━━━━━ DATA LINES ━━━━━

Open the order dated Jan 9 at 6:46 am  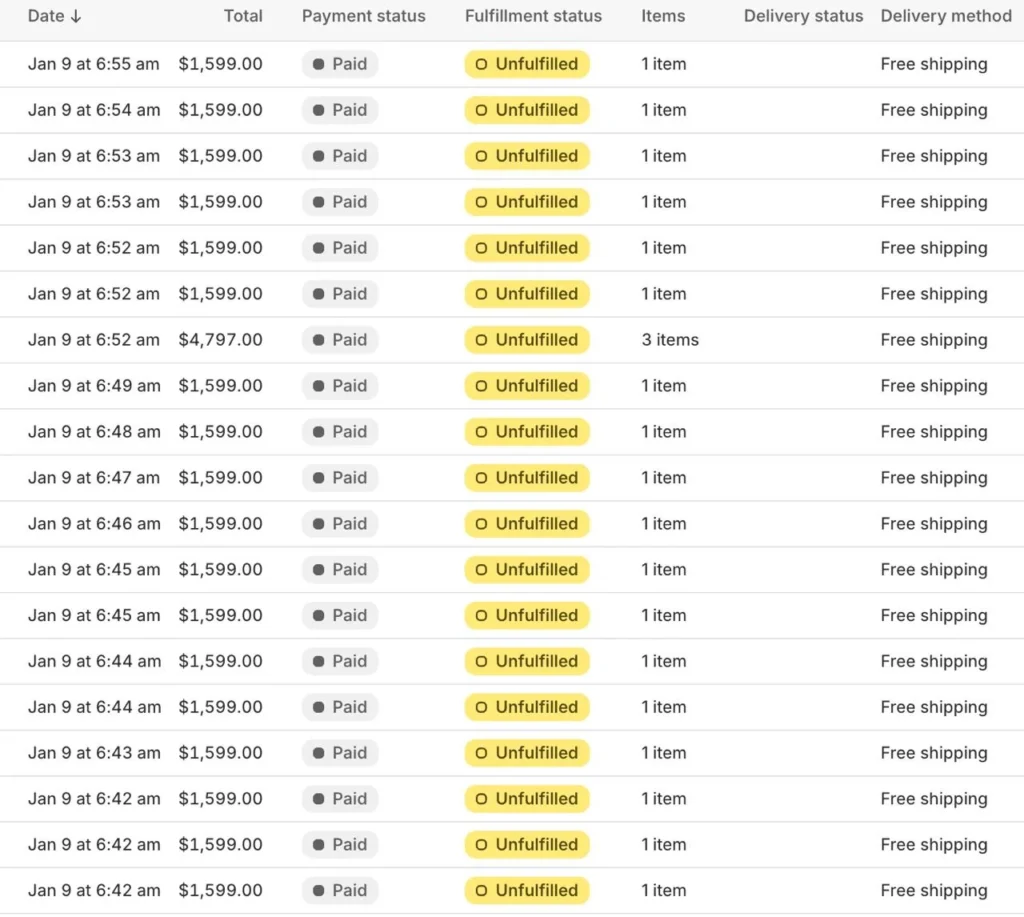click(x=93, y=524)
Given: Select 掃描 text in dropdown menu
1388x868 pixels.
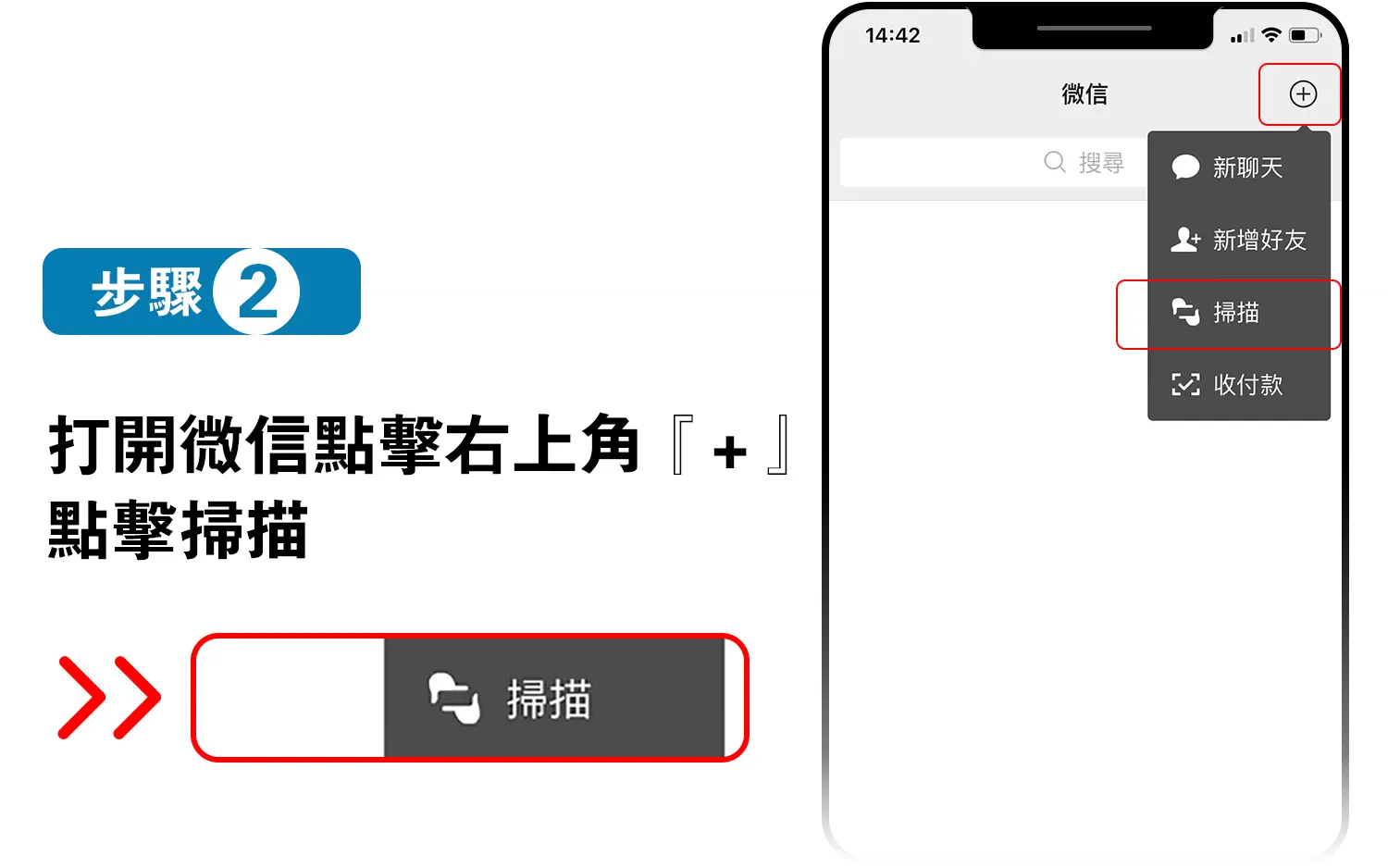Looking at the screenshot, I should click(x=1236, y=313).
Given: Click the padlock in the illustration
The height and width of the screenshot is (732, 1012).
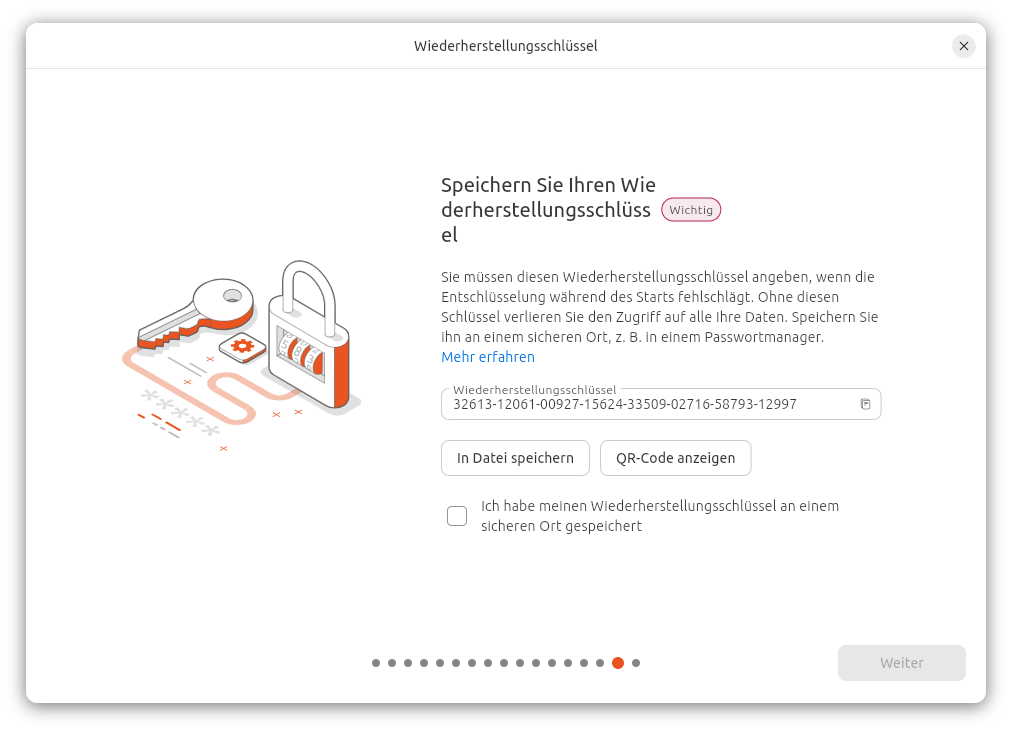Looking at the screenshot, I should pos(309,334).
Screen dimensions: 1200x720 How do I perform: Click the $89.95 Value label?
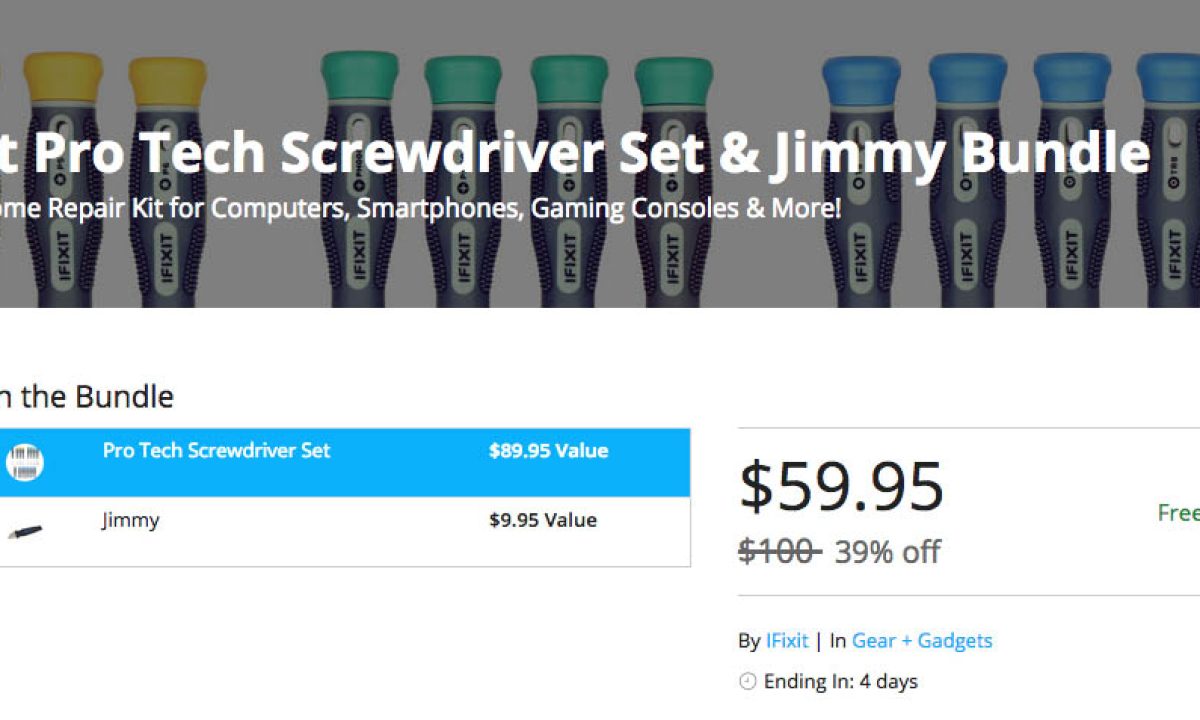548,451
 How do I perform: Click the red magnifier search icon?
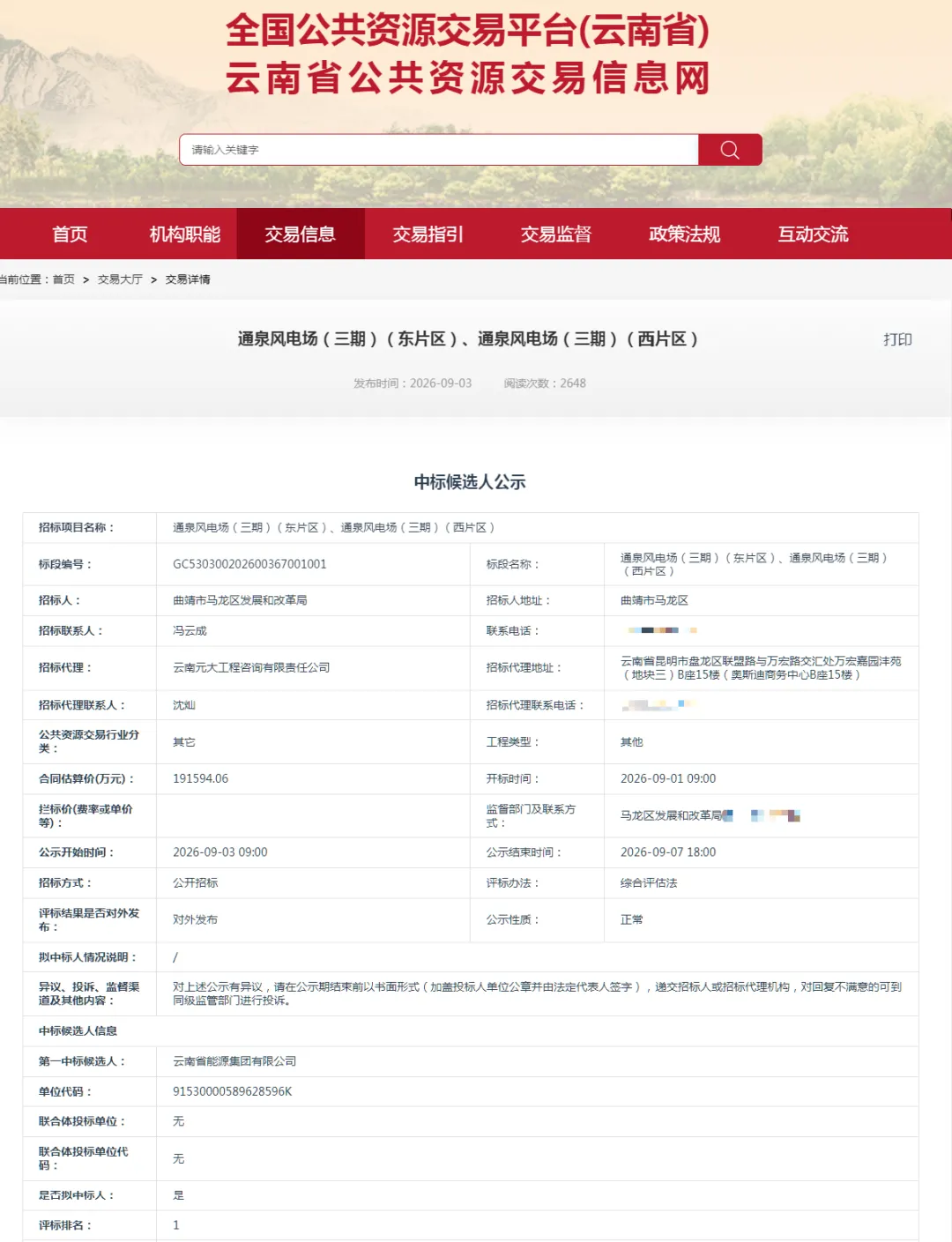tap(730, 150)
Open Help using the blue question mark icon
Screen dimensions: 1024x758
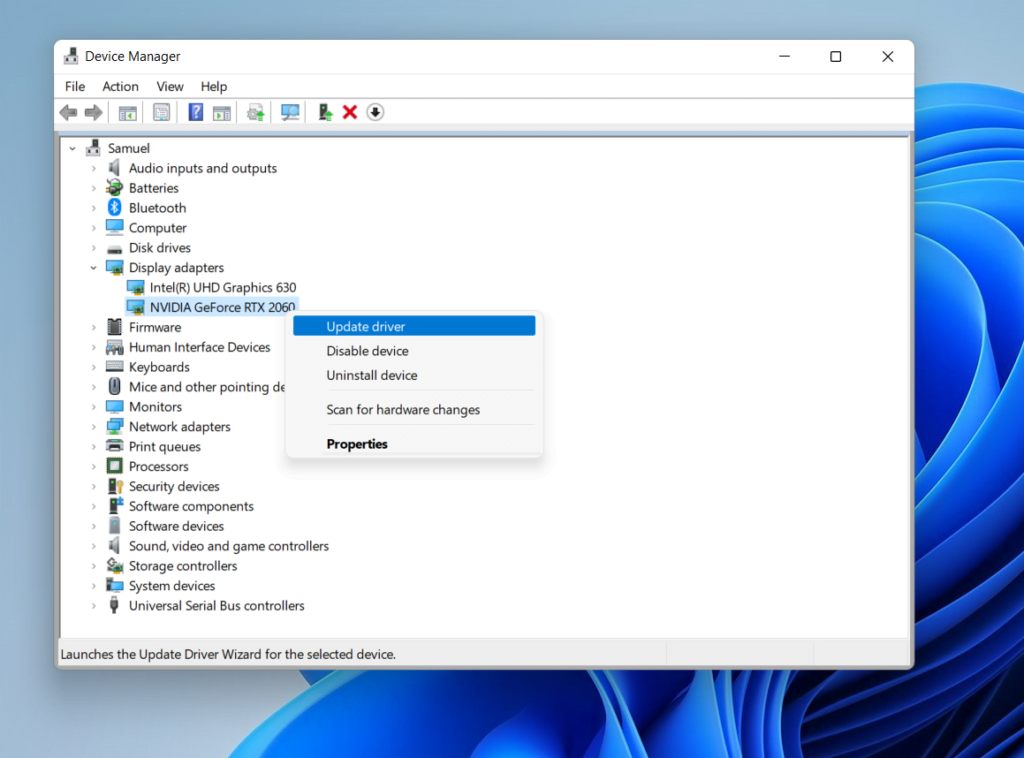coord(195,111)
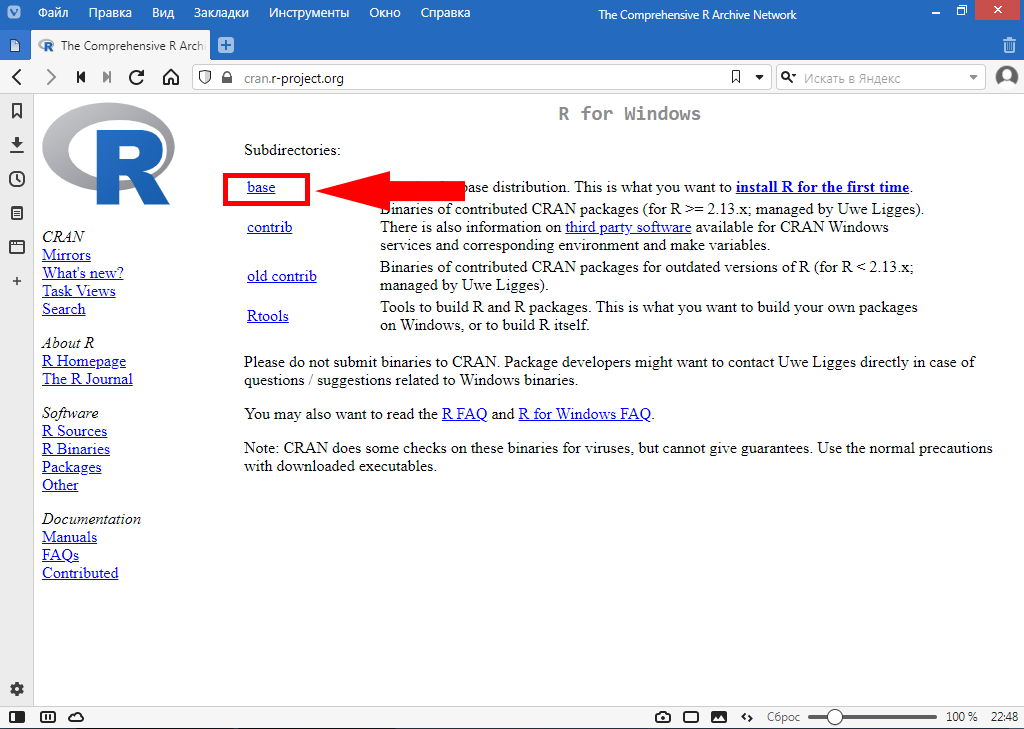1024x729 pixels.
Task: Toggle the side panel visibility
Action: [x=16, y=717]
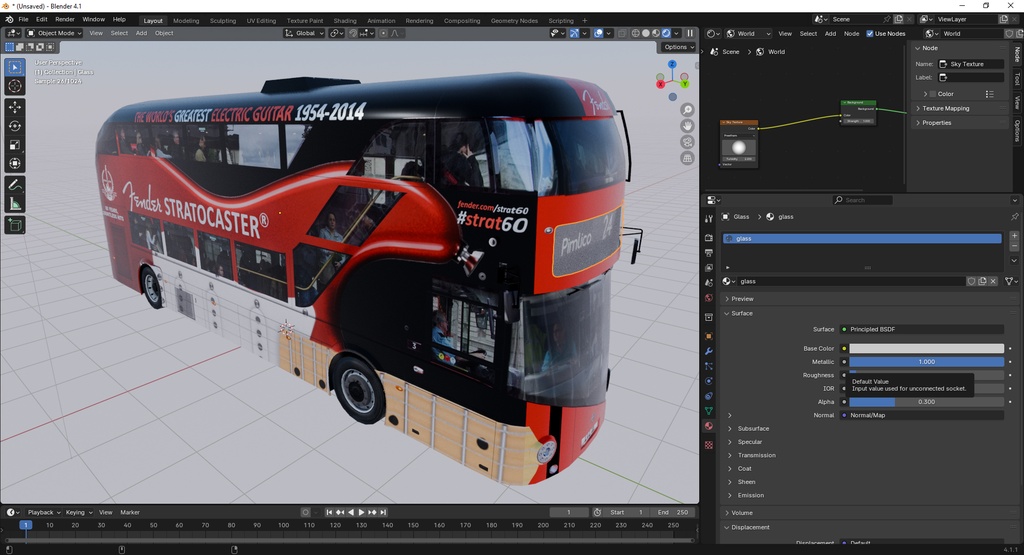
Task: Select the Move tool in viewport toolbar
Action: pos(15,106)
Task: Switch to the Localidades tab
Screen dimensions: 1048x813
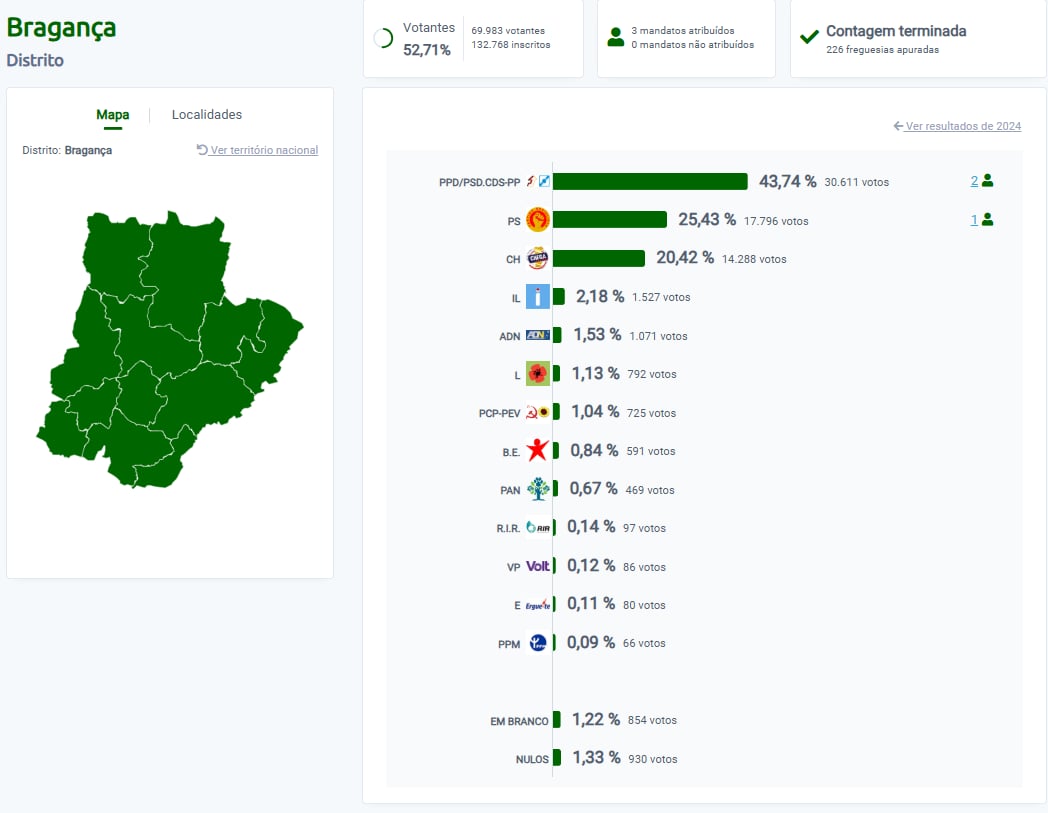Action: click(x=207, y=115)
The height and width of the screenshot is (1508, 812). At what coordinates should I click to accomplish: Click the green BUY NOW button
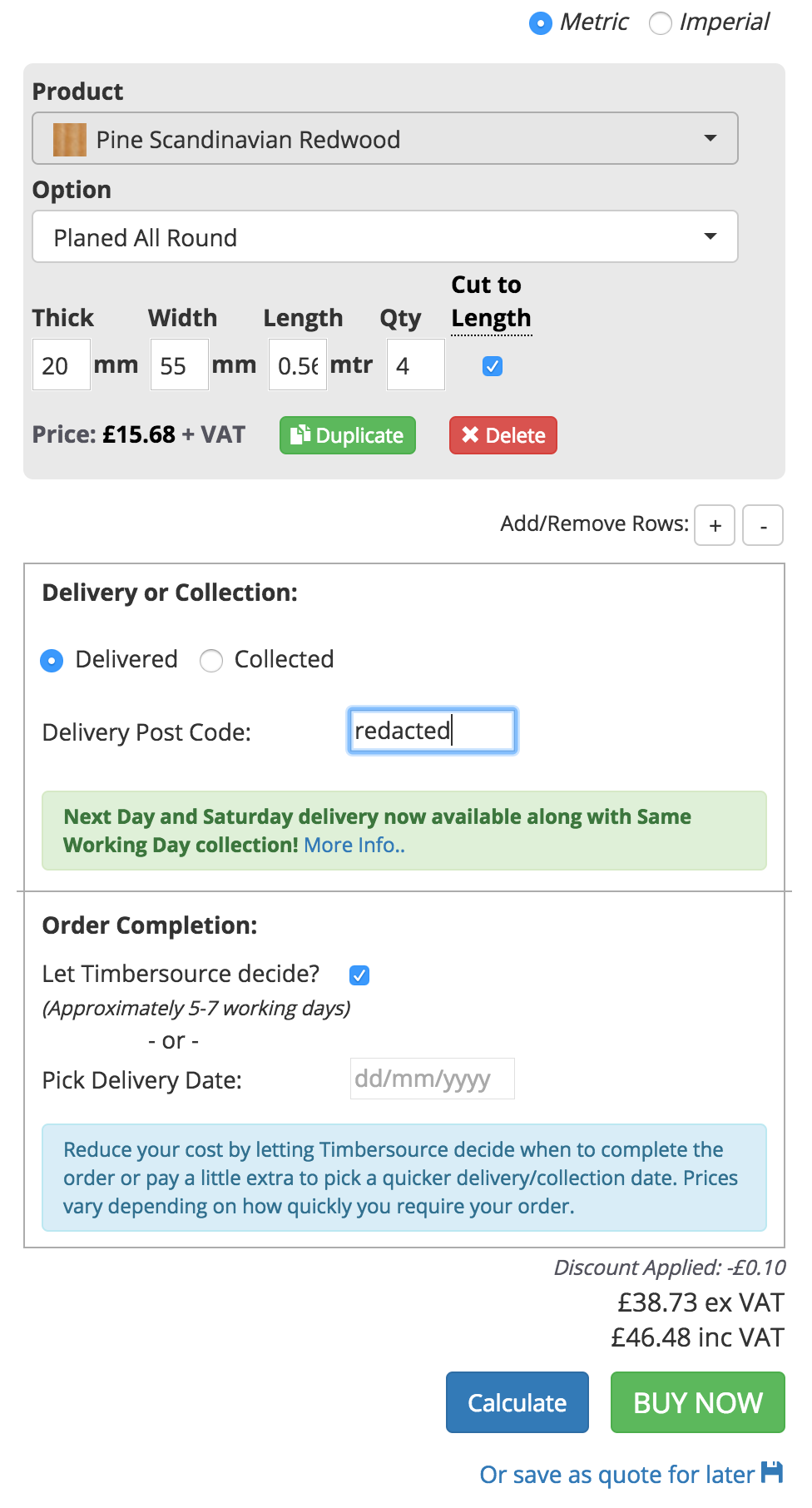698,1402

━━━━━

TO BE DONE -
Copy the rows from the line with "Given: Select 掃描 text in dropdown menu" to the line with "Action: pos(15,106)", changing "Screen dimensions" to "Display size" and keeping everything else the same. Omit the pictures from your copy.

REPLY -
Given: Select 掃描 text in dropdown menu
1388x868 pixels.
Looking at the screenshot, I should click(x=1236, y=313).
Given: Click the padlock in the illustration
The height and width of the screenshot is (732, 1012).
Looking at the screenshot, I should pos(309,334).
Display size: 1200x720 How do I perform: Click the $89.95 Value label?
548,451
 How do I perform: Click the red magnifier search icon?
tap(730, 150)
Open Help using the blue question mark icon
Display size: 1024x758
coord(195,111)
1024x729 pixels.
Task: Toggle the side panel visibility
Action: [x=16, y=717]
Task: Select the Move tool in viewport toolbar
Action: pos(15,106)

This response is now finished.